Start of ENTRIES SHOWN

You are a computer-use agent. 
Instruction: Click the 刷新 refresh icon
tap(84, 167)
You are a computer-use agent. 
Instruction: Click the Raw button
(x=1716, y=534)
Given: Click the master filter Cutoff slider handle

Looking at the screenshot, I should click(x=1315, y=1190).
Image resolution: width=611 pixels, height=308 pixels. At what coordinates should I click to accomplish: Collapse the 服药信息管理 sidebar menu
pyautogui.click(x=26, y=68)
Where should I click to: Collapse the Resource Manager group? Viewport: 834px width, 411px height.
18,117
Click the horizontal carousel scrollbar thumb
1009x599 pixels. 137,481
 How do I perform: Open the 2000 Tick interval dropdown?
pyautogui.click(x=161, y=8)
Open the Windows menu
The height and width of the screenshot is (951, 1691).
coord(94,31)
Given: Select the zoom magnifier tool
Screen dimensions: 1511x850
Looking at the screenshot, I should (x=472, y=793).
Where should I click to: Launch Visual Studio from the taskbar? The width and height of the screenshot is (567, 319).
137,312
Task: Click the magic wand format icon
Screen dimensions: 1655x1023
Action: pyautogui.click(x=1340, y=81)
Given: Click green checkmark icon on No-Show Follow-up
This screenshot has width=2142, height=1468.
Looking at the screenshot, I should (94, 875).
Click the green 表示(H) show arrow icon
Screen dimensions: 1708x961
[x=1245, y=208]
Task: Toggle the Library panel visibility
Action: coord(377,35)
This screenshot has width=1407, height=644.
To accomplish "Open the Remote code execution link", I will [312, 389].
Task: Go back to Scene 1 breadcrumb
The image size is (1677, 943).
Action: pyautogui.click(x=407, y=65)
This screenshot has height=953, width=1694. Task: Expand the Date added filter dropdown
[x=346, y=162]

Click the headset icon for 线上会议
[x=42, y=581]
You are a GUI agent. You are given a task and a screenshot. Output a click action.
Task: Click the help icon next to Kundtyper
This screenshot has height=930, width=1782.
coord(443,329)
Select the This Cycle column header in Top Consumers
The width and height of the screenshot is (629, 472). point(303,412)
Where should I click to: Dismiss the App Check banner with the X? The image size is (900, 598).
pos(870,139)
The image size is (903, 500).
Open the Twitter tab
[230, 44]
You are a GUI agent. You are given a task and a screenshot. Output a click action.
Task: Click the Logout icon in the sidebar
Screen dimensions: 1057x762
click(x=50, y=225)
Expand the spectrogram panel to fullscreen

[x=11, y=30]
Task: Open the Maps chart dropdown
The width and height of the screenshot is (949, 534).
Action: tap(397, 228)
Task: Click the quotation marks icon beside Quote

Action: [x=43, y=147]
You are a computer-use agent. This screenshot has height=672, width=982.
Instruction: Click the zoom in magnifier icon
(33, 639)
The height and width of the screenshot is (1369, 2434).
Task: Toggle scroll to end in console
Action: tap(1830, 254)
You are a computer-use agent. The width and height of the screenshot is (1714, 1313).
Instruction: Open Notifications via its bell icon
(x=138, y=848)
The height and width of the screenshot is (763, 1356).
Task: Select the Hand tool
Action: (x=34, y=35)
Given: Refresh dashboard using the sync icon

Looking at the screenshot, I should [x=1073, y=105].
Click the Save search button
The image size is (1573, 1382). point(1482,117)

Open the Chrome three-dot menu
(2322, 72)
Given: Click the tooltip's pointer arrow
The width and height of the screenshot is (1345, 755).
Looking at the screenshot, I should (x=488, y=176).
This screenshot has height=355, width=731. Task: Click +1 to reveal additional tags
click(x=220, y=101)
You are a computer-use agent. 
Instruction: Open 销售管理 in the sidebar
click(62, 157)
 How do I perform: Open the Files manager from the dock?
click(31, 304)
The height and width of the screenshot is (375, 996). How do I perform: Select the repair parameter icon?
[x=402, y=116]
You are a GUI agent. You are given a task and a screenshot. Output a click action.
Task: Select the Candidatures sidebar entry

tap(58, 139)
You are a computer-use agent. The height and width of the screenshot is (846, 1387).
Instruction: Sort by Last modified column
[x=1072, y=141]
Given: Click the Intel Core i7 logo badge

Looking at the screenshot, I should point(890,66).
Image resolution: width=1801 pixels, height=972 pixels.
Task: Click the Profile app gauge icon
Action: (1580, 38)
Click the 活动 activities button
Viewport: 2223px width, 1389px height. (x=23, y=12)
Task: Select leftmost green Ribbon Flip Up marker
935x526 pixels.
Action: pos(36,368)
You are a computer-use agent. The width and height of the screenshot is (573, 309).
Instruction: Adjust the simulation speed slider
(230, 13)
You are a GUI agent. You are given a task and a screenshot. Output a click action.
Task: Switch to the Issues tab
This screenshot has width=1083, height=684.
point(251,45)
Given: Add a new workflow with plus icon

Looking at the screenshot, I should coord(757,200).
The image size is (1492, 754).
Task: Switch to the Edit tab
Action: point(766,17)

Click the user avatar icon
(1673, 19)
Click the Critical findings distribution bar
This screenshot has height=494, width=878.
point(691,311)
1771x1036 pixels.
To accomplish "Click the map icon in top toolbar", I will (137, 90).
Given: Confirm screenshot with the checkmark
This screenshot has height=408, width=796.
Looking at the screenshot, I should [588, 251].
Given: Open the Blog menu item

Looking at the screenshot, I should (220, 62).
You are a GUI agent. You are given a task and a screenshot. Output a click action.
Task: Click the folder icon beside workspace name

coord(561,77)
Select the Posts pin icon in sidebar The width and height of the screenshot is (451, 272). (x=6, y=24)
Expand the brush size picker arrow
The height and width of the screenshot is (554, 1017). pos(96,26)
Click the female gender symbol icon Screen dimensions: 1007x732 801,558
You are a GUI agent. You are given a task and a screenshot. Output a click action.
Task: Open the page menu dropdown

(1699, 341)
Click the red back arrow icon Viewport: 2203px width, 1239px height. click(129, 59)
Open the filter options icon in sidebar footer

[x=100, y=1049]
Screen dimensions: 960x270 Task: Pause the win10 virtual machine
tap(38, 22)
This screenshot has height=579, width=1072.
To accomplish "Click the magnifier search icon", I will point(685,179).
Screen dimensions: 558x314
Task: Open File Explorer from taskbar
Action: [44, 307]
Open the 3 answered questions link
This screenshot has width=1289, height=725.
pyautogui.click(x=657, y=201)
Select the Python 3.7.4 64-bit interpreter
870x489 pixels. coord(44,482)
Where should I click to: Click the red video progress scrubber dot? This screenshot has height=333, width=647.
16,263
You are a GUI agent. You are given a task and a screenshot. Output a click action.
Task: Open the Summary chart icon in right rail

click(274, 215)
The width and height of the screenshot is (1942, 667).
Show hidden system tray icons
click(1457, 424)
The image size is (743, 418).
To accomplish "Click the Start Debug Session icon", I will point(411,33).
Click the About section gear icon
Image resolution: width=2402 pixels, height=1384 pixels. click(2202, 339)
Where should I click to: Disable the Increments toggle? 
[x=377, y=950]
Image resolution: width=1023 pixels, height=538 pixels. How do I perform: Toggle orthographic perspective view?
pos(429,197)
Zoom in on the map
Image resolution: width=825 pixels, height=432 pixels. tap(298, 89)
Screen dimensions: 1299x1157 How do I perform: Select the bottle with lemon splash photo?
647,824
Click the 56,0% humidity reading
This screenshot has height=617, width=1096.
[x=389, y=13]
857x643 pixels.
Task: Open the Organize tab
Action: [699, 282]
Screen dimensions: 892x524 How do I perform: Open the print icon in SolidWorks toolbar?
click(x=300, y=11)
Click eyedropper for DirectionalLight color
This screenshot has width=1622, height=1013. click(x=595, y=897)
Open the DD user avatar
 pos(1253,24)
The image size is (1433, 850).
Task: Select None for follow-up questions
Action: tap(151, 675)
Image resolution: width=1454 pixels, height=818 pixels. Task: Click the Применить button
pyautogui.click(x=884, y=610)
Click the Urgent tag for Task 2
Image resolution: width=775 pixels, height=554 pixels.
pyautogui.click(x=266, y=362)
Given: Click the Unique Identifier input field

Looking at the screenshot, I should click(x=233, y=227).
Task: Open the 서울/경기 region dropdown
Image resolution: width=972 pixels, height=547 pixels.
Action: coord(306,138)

End of ENTRIES SHOWN

Reproduce every line from the entries that holds the word "back".

Task: Go back to Scene 1 breadcrumb
Click the red back arrow icon Viewport: 2203px width, 1239px height. click(129, 59)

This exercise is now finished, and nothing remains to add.